Grackles embrace the idea of casual sex, and hook ups tend to be fleeting. The male has no part in feeding the rambunctious young but defends his chicks with zeal. The female feeds the hatchlings and later teaches them to find food on their own. She brings her gaping babies plant materials such as berries and grains, assorted insects and small lizards, small fish and aquatic invertebrates as well as the eggs and young of other birds.
The territory claimed by Great-tailed grackles has extended from Central American through Mexico and into the Southwest. The species thrives in habitats created with irrigation and urbanization. Grackles are now widespread in the desert where they find water in suburban neighborhoods, city parks and school yards as well as ponds and irrigated agricultural fields.
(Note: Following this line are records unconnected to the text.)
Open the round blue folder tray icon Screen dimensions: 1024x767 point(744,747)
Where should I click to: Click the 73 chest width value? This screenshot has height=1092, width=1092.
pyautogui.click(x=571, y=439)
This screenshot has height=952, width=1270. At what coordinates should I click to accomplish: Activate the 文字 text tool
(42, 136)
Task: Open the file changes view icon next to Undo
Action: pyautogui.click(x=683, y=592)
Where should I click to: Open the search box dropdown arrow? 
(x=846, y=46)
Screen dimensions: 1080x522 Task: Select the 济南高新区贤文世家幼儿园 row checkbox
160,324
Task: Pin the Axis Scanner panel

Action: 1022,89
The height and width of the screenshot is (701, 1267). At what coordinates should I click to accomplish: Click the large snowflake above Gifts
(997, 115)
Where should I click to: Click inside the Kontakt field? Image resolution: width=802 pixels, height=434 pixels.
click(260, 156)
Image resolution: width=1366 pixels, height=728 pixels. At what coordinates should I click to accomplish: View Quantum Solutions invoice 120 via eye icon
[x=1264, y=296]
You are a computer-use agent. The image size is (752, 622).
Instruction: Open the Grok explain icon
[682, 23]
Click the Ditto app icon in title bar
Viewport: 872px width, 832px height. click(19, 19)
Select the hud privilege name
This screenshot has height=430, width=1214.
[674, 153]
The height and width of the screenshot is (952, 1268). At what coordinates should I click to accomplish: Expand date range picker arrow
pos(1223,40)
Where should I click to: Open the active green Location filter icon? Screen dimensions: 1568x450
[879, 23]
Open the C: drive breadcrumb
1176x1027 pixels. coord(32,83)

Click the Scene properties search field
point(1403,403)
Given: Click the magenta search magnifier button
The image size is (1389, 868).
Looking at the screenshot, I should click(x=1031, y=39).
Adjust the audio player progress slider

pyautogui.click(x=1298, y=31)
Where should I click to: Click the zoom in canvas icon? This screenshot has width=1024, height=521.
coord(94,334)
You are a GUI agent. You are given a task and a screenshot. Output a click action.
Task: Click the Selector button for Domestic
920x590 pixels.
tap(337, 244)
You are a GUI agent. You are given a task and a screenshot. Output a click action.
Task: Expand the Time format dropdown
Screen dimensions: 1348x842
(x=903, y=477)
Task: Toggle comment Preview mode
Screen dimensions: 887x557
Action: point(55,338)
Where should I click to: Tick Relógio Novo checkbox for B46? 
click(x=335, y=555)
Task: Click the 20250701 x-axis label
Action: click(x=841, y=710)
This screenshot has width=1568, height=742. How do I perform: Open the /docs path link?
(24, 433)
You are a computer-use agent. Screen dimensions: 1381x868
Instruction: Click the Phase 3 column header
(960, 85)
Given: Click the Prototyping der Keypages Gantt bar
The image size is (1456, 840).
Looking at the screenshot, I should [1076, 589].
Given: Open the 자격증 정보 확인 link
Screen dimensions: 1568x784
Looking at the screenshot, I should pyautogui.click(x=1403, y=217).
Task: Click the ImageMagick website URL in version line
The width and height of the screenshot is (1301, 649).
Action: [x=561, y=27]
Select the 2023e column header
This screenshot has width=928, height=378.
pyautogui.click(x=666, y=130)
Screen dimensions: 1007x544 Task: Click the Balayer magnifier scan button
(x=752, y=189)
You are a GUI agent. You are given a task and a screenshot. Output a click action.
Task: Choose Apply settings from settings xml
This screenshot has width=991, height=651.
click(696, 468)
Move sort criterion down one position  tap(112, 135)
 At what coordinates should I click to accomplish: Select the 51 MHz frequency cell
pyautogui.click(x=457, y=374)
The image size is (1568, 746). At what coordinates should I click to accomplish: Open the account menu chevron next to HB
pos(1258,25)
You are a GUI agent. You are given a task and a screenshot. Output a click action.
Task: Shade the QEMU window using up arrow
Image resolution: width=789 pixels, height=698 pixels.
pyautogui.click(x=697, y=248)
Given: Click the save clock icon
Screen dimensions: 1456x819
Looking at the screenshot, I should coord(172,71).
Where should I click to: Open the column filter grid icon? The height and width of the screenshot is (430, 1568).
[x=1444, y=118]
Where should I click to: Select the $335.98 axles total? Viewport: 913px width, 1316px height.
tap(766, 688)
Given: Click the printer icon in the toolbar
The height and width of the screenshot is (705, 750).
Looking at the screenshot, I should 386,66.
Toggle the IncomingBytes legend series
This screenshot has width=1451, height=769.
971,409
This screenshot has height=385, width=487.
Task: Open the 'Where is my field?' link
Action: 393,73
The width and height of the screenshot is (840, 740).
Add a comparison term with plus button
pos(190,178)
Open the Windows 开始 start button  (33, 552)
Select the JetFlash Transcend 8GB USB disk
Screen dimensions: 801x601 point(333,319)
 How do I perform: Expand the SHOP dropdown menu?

A noisy flock of grackles dominates the tall shrubby growth of my neighbor’s ficus trees. One spring morning a dramatic confrontation breaks out between a trio of mockingbirds and three female grackles. The mockers swoop and dive at the heckling grackles who threaten their nest. It’s an uproar.
For those who feel annoyed at the omnipresence of these aggressive birds, ponder the words of biologist E.O. Wilson, “When we observe and interact with other animals we become aware of similarities. . . Every creature has its own unrepeatable life journey, each day of which is full of opportunities and risks.”